[Consigne]: Réécrivez le passage du texte sur Manga Plus allant de « La naissance de » jusqu'à « chapitres d'une série. », en substituant « téléphones mobiles » à « smartphones ».

Manga Plus : dans les coulisses de la nouvelle plateforme gratuite

Manga Plus : dans les coulisses de la nouvelle plateforme gratuite Le service de lecture en ligne des éditions Shueisha débarque enfin en langue française ! Découvrez tout sur le fonctionnement de la plateforme, les coulisses du lancement de son contenu francophone et les possibles répercussions sur le travail des traducteurs et autres acteurs de la chaîne de publication.

Les lecteurs français n'en pouvaient plus d'attendre. ENFIN ! La plateforme Manga Plus est disponible dans la langue de Molière ce 26 septembre 2021. Le site et les applications proposent pour l'instant 8 séries. Quatre titres bien installés One Piece, My Hero Academia, Jujutsu Kaisen, Black Clover et quatre jeunes pousses déjà super populaires : Kaiju No.8, Mashle, Undead Unluck, Mission Yozakura Family. En quoi consiste cette nouvelle offre? Et pourquoi a-t-il fallu attendre aussi longtemps pour que la France - 3e marché mondial du manga (2e à nouveau en 2020) - y accède ? On vous dit tout...

La naissance de Manga Plus remonte à 2019. Le service consiste alors en un site web et des applications pour smartphones iOS et Android. Son but : permettre la lecture de mangas en ligne, gratuitement, en proposant des chapitres des séries les plus populaires. Et ce, en même temps (ou presque) que leur sortie au Japon. Appartenant à l'éditeur Shueisha, le catalogue regroupe des titres issues des publications Weekly Shonen Jump, Shonen Jump+, Jump Square, V Jump et Young Jump. Si certains volumes sont publiés en intégralité gratuitement, le principe de base est de proposer à la lecture les trois premiers et les trois derniers chapitres d'une série.

[Lignes fournies]:
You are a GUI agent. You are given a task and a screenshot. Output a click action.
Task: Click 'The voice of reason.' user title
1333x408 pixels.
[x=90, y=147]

...

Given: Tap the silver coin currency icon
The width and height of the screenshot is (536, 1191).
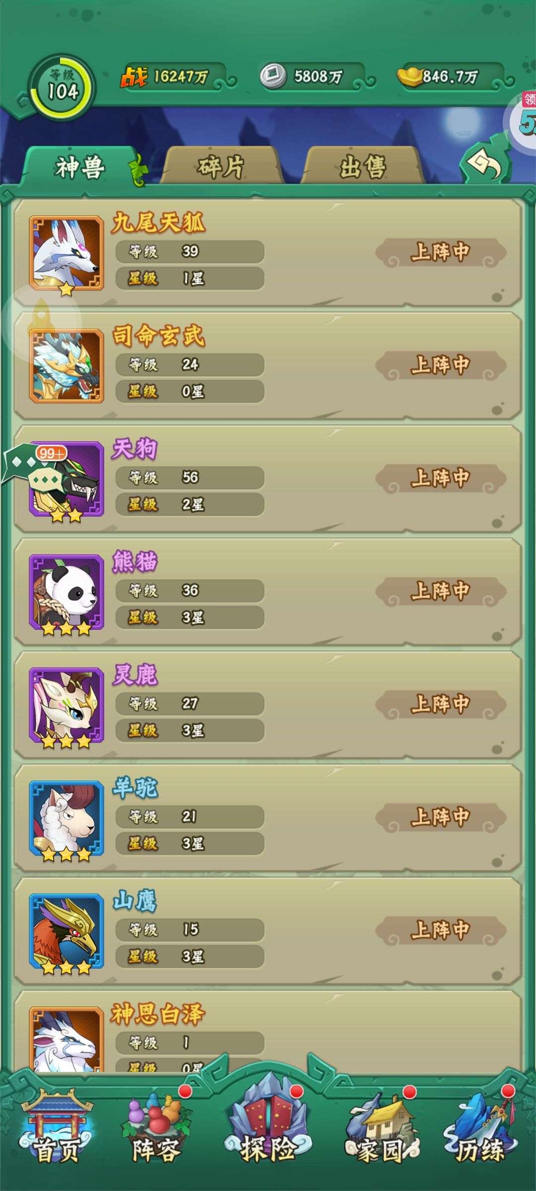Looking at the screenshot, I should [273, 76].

==

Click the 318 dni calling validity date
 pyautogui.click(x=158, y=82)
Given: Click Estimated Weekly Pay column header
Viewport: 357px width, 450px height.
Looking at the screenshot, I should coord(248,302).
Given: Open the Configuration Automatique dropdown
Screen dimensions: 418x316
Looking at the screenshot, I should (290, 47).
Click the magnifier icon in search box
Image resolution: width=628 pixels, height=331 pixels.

[Réponse complète]:
La naissance de Manga Plus remonte à 2019. Le service consiste alors en un site web et des applications pour téléphones mobiles iOS et Android. Son but : permettre la lecture de mangas en ligne, gratuitement, en proposant des chapitres des séries les plus populaires. Et ce, en même temps (ou presque) que leur sortie au Japon. Appartenant à l'éditeur Shueisha, le catalogue regroupe des titres issues des publications Weekly Shonen Jump, Shonen Jump+, Jump Square, V Jump et Young Jump. Si certains volumes sont publiés en intégralité gratuitement, le principe de base est de proposer à la lecture les trois premiers et les trois derniers chapitres d'une série.